Given passage:
§
A five-year trial program has given farmers answers on how to nearly double crop yields by addressing soil constraints on sandy soils, such as water repellence,compaction and acidity.
And Rural Solutions SA senior soils consultant Mel Fraser expects the benefits of the spading and organic matter treatments, applied in 2014 to three sites across the state, will be long-term.
The trial is finished now but in many plots, the spaded clay has moved well into the soil profile and pH has become more neutral.
In 2014, sites were established at Cadgee in the South East, Brimpton Lake on the Eyre Peninsula and Karoonda in the Mallee under the state government's New Horizons project.
The aim was to help SA farmers find the most effective methods to overcome non-wetting and compacted sands or heavier soils with poorly-structured subsoils.
It was touted an additional $800 million a year could be generated from overcoming constraints in about 4.1m hectares of SA's farmland.
After two years, this New Horizons project became part of the GRDC Sandy Soils Project.
We doubled yields with no additional fertiliser or other inputs because of the ability of the amended soil to retain and supply water and nutrients to the plants
Dr Fraser says spading alone produced a lift in yield, but treatments that also included organic matter were generally the highest yielding.
The largest yield differences were seen in dry finishes, where crops had deeper root systems and increased access to stored soil water.
In the fifth and final year of monitoring at Brimpton Lake, the plots which had 500 tonnes/ha of clay applied and 10t/ha of lucerne hay, which was spaded to a depth of 30 centimetres, yielded 4.76t/ha of wheat.
This was a 100 per cent increase over the control plots at 2.35t/ha.
"We doubled yields with no additional fertiliser or other inputs because of the ability of the amended soil to retain and supply water and nutrients to the plants," she said.
Cadgee produced a similar response adding 1.58t/ha above the control yield of 1.56t/ha for the same treatment.
§
Stored data:
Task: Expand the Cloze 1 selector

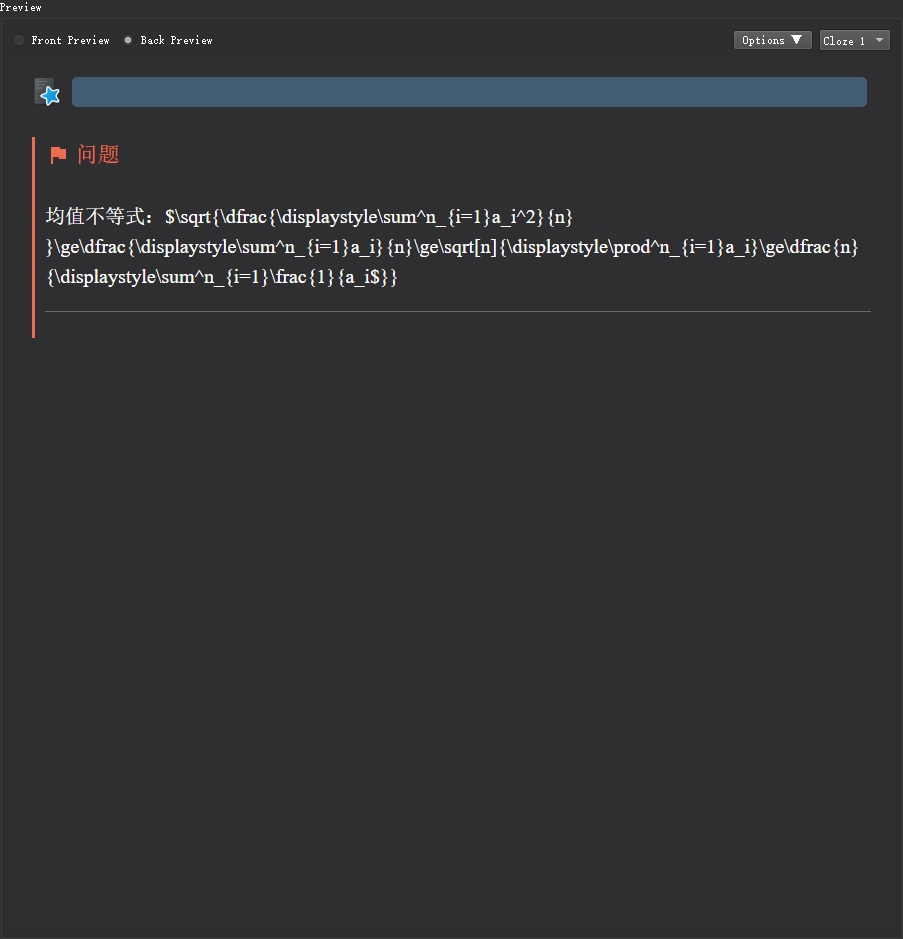Action: (854, 41)
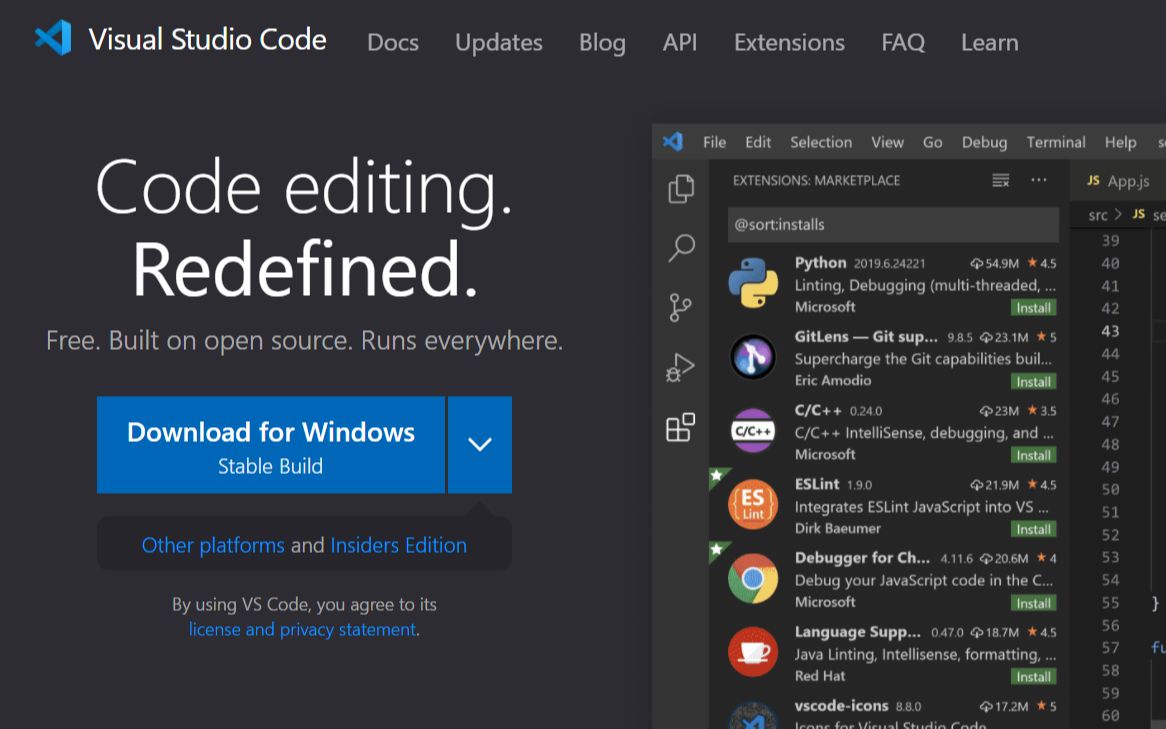Screen dimensions: 1166x729
Task: Click the ESLint extension icon
Action: (x=753, y=502)
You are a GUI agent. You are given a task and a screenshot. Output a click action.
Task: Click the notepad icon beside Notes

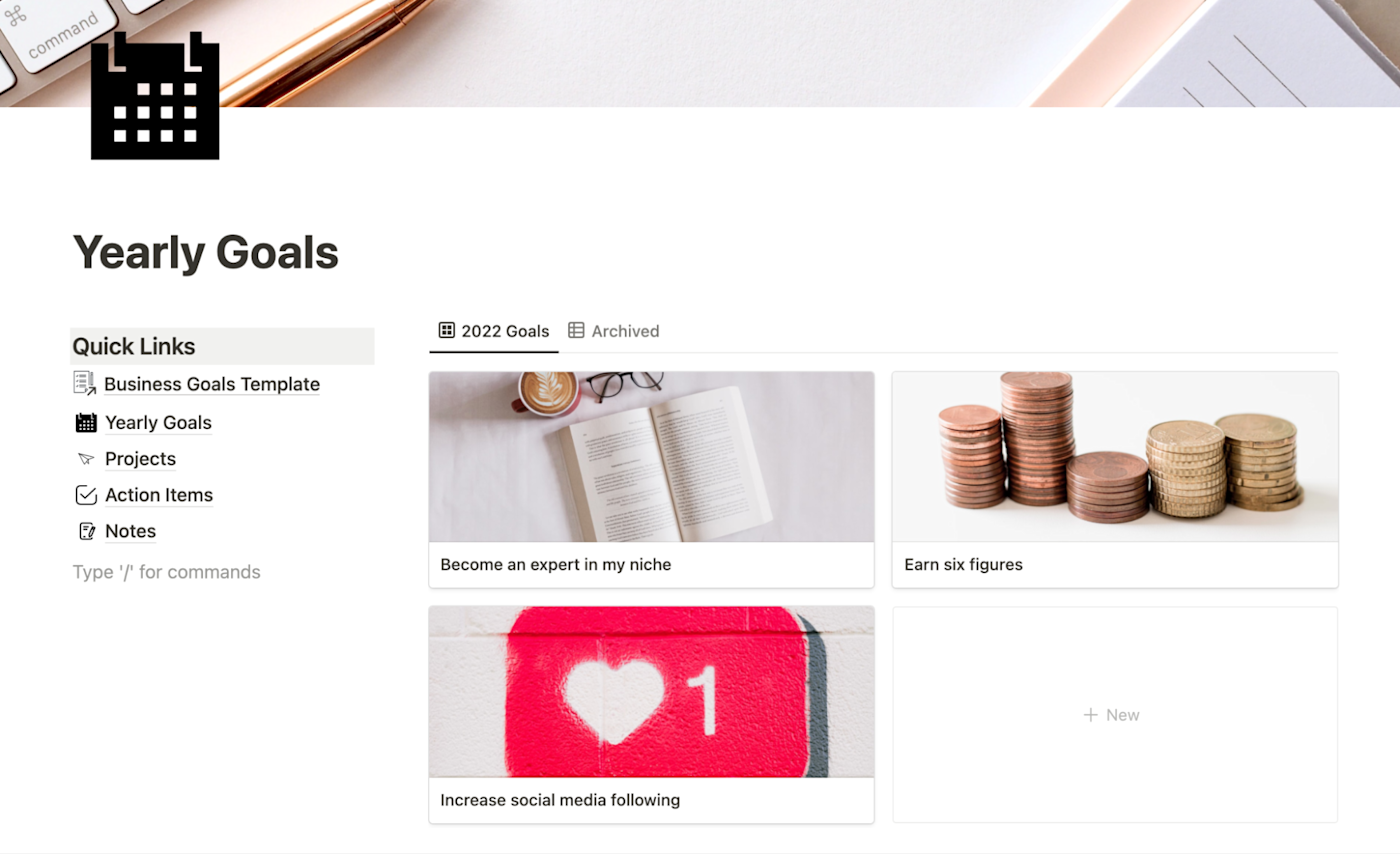click(x=87, y=531)
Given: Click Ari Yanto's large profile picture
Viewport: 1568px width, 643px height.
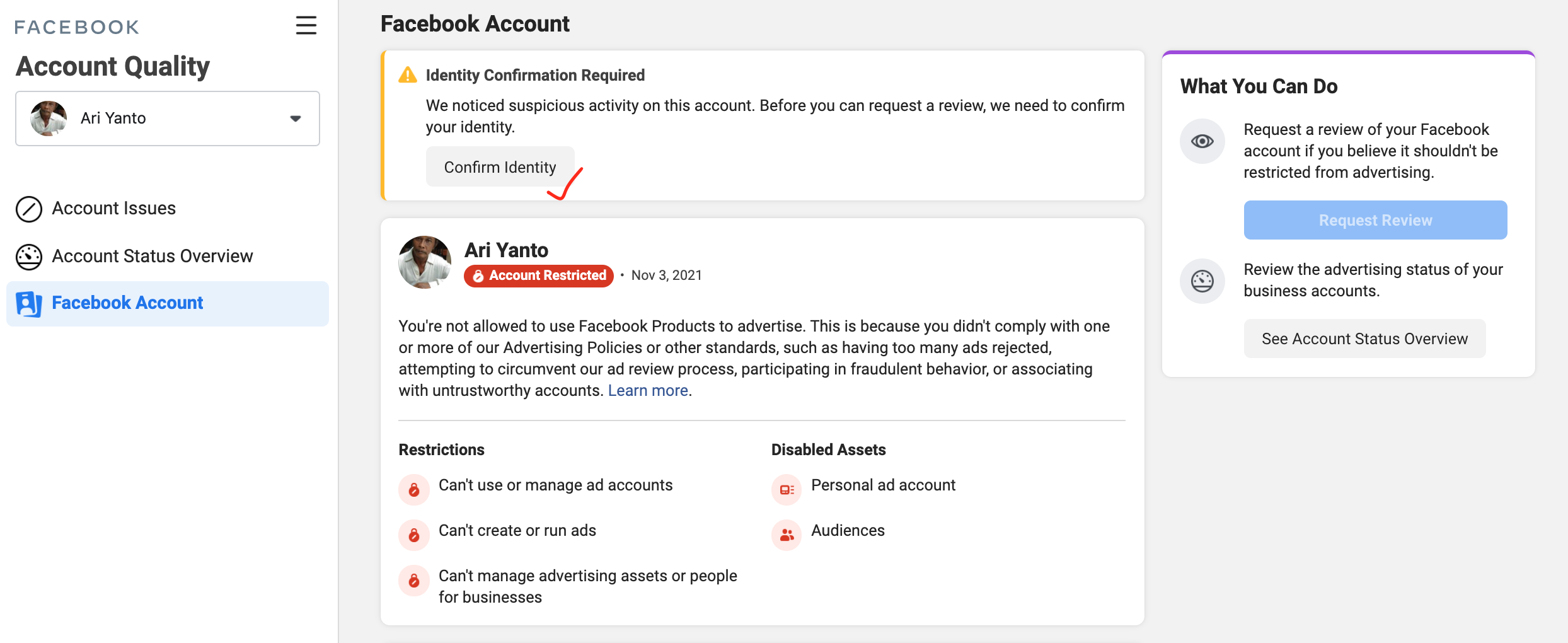Looking at the screenshot, I should pyautogui.click(x=425, y=262).
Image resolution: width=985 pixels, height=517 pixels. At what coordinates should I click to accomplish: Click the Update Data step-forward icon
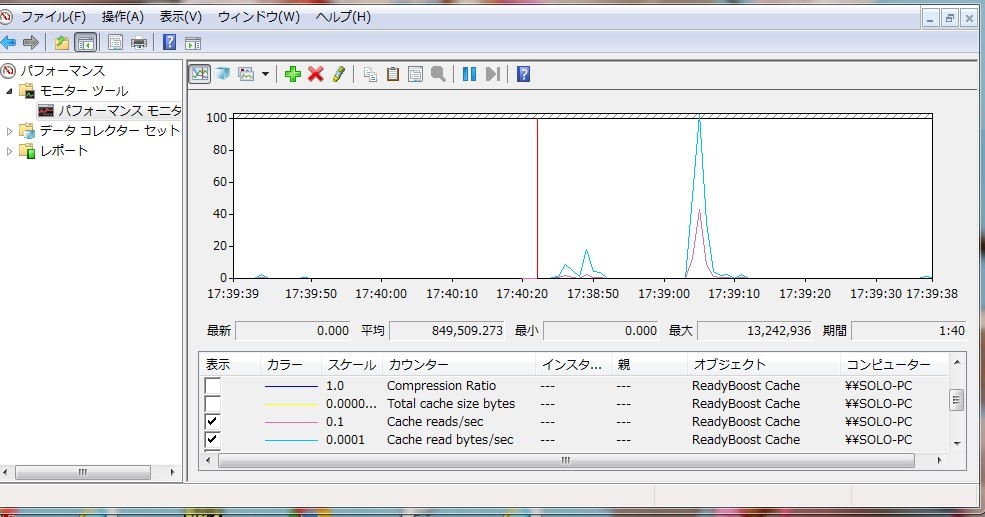(x=492, y=74)
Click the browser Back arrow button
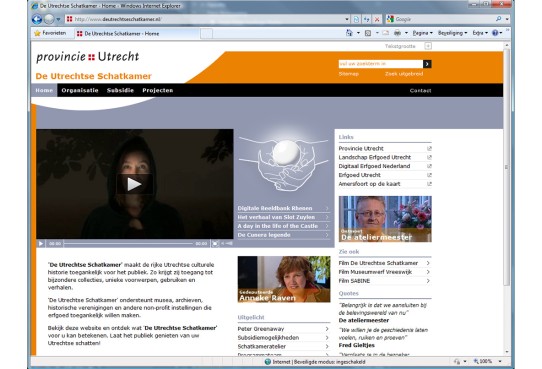This screenshot has height=369, width=542. 37,19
§
Tasks to perform:
A. Based on the sandy soils trial article, decide whether each statement agrees with the text: (i) trial sites were set up at Cadgee, Brimpton Lake and Karoonda in 2014; (ii) spading on its own gave the highest yields; (iii) the biggest yield differences came in dry finishes. For each, answer yes or no and quote the words of the text that settle it.
B. In the sandy soils trial article, what did the control plots at Brimpton Lake yield?
C. Repeat the part of the sandy soils trial article starting with "After two years, this" and going on through "stored soil water.".

Written answers:
A.
(i) Yes: "In 2014, sites were established at Cadgee in the South East, Brimpton Lake on the Eyre Peninsula and Karoonda in the Mallee"
(ii) No: "treatments that also included organic matter were generally the highest yielding"
(iii) Yes: "The largest yield differences were seen in dry finishes"

B. 2.35t/ha.

C.
After two years, this New Horizons project became part of the GRDC Sandy Soils Project.
We doubled yields with no additional fertiliser or other inputs because of the ability of the amended soil to retain and supply water and nutrients to the plants
Dr Fraser says spading alone produced a lift in yield, but treatments that also included organic matter were generally the highest yielding.
The largest yield differences were seen in dry finishes, where crops had deeper root systems and increased access to stored soil water.